Una gran aportación de Turgot fue la ley de rendimientos decrecientes (aunque luego otros como Malthus y Ricardo también hablaron de eso).

La ley de Turgot o de los rendimientos decrecientes expresa que, dados los factores de producción tierra, capital y trabajo (todo lo que necesitamos para la agricultura), al mantenerse fijo el factor tierra, el aumento de los otros capital y trabajo producirá un incremento de rendimiento limitado, llegando a un punto en que, de aplicarse en mayor cantidad, el rendimiento decrecerá en lugar de aumentar.

Veamos un ejemplo: si tenemos una hectárea de cultivo de maíz y aplicamos 200 kg de fertilizante y la mano de obra de dos personas, obtendremos un rendimiento determinado. Si a esta misma superficie le aplicamos 2.000 kg de fertilizante y el trabajo de veinte personas, el rendimiento no aumentará proporcionalmente, y lo más probable es que disminuya y económicamente será desastroso.

La forma que tendría una curva que relacione la inversión con el producto obtenido tendría más o menos esta forma:

Obsérvese como la producción (en el trazo grueso) disminuye aunque aumenten los insumos (capital y trabajo).

La tecnología tiene mucha importancia en esta ley: es el factor que nos permitirá que el uso de los dos variables, capital y trabajo, sea óptimo. Si las semillas rinden 3.000 kg por hectárea no es lo mismo que si rinden sólo 500.  Es por eso que la tecnología tiene tan extremados defensores en la agricultura (los que defienden los transgénicos a muerte, y los que se les oponen igual): porque de ella depende obtener la mejor combinación de capital y trabajo. Aún así, la tecnología tendrá un máximo. Nunca se obtendrán 100 Tm de trigo por hectárea, por mucho capital, trabajo (hoy en día, poco por la mecanización) y tecnología que metamos.

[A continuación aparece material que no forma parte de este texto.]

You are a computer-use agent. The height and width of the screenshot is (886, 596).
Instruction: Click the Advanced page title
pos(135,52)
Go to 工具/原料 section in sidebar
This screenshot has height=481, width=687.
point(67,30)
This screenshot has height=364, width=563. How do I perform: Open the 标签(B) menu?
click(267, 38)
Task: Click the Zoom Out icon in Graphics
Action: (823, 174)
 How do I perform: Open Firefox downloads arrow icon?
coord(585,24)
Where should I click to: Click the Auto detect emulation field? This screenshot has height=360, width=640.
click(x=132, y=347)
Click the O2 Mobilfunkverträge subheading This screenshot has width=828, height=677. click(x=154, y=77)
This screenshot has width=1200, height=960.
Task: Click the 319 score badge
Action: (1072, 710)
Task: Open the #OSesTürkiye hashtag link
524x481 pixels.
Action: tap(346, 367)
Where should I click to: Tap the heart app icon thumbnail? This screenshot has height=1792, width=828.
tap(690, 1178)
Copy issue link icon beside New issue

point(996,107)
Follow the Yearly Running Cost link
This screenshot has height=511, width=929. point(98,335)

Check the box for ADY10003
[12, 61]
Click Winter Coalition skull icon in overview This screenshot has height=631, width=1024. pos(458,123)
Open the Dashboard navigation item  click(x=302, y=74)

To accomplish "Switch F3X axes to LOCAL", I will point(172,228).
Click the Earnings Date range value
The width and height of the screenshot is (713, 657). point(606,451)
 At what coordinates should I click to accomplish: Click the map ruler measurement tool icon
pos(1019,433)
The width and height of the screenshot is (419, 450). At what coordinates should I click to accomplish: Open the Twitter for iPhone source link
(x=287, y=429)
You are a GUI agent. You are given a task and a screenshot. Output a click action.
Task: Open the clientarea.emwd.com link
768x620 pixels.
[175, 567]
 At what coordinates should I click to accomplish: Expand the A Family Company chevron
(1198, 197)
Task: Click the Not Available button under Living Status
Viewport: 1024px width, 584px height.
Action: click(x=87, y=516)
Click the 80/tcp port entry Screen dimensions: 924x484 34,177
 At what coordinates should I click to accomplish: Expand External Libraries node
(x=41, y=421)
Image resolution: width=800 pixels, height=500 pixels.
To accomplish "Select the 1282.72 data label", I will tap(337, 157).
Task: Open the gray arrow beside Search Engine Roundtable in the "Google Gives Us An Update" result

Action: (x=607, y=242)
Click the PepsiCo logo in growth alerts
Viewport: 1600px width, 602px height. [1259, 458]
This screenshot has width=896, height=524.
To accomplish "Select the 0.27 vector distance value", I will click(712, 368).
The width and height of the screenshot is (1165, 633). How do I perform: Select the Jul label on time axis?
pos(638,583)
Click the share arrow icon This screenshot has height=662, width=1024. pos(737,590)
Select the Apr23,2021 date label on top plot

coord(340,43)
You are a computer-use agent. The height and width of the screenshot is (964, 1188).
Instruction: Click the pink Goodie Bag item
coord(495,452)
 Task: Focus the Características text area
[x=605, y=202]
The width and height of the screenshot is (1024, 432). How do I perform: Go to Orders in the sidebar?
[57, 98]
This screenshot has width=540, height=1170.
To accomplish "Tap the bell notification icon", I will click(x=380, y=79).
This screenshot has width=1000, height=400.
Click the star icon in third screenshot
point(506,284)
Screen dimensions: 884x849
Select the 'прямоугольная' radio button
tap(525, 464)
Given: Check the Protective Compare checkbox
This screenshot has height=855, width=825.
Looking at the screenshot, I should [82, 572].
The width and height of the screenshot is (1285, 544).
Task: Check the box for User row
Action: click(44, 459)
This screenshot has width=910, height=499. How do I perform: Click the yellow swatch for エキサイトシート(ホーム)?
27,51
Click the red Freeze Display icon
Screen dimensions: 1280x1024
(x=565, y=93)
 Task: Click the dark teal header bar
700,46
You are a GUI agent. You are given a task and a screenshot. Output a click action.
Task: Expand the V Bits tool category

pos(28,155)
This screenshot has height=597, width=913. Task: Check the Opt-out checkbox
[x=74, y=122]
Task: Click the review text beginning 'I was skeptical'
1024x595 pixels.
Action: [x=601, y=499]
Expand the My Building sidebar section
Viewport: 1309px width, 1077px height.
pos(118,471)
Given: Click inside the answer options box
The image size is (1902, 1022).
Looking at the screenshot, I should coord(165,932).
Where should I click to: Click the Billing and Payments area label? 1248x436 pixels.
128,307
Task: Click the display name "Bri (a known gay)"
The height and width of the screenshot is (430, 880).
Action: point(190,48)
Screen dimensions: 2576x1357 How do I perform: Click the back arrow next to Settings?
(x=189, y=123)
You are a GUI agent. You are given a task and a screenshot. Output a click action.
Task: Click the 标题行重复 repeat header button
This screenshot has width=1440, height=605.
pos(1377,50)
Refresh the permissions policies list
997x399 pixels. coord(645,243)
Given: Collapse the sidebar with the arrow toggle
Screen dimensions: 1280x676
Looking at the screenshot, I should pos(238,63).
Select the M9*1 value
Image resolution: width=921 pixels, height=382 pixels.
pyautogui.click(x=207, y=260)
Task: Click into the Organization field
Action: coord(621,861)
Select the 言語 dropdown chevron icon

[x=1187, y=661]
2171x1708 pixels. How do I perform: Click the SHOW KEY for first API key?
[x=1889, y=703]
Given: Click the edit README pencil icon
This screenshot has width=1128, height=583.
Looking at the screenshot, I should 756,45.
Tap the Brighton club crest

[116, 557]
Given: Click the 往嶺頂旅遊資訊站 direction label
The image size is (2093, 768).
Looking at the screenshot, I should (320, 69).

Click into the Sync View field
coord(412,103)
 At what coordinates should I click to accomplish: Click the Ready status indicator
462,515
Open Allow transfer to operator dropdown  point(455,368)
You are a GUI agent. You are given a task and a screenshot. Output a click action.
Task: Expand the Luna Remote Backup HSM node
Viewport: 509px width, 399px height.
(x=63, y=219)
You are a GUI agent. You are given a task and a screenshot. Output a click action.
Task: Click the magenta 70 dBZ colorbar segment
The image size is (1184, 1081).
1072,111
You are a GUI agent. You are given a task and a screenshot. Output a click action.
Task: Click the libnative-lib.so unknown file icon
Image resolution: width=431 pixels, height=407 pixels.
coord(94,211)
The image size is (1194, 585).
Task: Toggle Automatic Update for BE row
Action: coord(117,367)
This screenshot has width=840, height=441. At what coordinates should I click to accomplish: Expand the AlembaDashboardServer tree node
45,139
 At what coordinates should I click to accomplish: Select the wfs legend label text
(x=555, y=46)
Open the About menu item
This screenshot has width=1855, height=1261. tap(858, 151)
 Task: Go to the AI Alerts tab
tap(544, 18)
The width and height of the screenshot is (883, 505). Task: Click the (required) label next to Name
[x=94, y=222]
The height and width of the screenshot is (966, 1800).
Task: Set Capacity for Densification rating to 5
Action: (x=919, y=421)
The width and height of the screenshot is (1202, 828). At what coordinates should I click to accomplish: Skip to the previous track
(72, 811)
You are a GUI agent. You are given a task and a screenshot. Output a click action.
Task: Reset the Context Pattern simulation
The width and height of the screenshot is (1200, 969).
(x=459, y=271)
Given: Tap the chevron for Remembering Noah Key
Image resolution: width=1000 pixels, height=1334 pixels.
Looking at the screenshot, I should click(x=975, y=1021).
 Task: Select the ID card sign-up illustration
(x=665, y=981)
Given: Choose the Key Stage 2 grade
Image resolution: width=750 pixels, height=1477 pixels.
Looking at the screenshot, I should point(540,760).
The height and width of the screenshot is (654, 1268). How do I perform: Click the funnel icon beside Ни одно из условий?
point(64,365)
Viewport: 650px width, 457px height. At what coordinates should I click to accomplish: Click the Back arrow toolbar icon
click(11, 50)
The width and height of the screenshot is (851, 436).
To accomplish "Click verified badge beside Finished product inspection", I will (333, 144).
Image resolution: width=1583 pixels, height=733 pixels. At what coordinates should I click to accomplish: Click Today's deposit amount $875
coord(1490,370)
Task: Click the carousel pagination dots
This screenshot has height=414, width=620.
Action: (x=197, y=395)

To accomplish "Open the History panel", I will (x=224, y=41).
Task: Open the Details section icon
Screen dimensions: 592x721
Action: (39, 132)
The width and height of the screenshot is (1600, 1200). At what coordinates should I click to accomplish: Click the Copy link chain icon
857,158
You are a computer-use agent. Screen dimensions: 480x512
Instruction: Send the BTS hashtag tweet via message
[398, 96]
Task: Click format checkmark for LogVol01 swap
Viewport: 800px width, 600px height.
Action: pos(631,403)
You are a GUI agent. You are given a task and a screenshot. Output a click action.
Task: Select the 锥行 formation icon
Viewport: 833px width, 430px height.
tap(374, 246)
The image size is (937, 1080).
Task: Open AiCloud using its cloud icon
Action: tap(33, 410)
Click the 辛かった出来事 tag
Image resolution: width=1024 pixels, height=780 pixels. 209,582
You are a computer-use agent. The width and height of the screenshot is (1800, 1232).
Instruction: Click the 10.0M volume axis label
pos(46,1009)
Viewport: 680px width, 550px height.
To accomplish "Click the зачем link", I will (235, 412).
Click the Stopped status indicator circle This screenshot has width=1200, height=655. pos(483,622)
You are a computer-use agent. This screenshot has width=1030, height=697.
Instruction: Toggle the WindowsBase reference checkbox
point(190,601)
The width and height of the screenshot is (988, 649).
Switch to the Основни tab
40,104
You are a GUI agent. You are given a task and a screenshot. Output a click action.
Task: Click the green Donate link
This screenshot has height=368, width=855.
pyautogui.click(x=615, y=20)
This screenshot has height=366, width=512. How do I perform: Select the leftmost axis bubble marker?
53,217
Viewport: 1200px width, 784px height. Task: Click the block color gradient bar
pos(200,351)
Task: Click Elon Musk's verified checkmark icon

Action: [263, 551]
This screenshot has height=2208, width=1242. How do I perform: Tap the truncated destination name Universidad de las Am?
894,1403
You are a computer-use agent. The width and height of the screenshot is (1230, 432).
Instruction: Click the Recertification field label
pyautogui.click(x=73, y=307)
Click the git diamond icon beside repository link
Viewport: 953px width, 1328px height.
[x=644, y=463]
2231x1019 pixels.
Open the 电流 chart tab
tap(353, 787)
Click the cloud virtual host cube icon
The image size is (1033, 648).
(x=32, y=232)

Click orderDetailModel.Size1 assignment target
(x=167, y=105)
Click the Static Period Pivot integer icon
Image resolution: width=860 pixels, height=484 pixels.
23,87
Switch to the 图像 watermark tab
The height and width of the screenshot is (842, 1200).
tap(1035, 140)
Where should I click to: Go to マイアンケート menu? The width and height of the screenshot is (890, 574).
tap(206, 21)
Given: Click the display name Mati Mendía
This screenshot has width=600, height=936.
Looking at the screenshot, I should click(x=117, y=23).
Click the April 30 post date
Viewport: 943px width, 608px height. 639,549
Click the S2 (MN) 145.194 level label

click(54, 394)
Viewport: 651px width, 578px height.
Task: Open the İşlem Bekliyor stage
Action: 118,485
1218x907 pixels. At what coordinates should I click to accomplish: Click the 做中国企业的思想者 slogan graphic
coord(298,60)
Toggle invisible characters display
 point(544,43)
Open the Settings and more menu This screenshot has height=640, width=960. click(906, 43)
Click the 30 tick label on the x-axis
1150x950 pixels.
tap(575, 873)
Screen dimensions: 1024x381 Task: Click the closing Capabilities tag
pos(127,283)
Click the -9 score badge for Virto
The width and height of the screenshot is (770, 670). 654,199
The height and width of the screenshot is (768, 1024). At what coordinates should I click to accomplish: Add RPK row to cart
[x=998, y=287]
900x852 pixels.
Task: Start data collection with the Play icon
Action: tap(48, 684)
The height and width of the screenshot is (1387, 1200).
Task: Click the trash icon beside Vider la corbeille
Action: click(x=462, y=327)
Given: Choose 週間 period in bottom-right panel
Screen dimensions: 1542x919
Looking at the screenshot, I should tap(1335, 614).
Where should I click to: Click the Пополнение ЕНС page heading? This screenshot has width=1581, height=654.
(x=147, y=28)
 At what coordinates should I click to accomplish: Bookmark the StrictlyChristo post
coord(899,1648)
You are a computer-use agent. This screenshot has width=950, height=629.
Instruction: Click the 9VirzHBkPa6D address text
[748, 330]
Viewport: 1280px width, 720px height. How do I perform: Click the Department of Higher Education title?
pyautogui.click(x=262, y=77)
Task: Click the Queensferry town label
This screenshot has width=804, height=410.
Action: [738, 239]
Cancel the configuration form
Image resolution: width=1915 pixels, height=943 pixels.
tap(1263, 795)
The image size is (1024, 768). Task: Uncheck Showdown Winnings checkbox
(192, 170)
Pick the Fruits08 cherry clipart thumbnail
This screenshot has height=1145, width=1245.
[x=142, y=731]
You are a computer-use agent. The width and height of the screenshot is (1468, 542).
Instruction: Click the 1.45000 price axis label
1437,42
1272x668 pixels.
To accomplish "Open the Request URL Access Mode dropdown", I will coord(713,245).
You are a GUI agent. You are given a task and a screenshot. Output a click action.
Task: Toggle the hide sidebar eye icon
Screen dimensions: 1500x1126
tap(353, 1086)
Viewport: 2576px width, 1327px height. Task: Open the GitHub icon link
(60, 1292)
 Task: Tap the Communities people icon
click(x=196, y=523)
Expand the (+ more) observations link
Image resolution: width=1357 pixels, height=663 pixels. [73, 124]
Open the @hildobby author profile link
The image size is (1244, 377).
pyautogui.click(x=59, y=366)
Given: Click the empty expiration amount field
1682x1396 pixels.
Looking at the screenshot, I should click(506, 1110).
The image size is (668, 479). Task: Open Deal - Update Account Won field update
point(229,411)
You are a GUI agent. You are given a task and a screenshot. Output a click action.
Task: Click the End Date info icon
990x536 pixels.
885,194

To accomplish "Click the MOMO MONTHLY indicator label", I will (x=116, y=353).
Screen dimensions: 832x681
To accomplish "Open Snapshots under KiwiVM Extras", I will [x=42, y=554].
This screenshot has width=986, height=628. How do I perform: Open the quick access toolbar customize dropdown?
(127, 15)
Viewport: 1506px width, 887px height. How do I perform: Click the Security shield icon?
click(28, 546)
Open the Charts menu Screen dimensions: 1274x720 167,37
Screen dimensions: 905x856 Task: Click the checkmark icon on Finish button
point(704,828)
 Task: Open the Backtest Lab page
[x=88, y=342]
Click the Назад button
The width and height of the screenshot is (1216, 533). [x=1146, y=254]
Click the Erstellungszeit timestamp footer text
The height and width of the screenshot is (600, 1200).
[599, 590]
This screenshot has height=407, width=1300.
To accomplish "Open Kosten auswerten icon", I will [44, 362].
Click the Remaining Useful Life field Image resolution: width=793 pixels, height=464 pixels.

La diferencia con la industria es que en esta última el factor limitante no es la tierra, es el capital. Si una fábrica tiene pocas máquinas, poner más trabajadores sólo servirá para que hagan cola delante de las máquinas para usarlas. Pero con poner más capital, los rendimientos aumentan mucho más de lo que lo harían en la agricultura.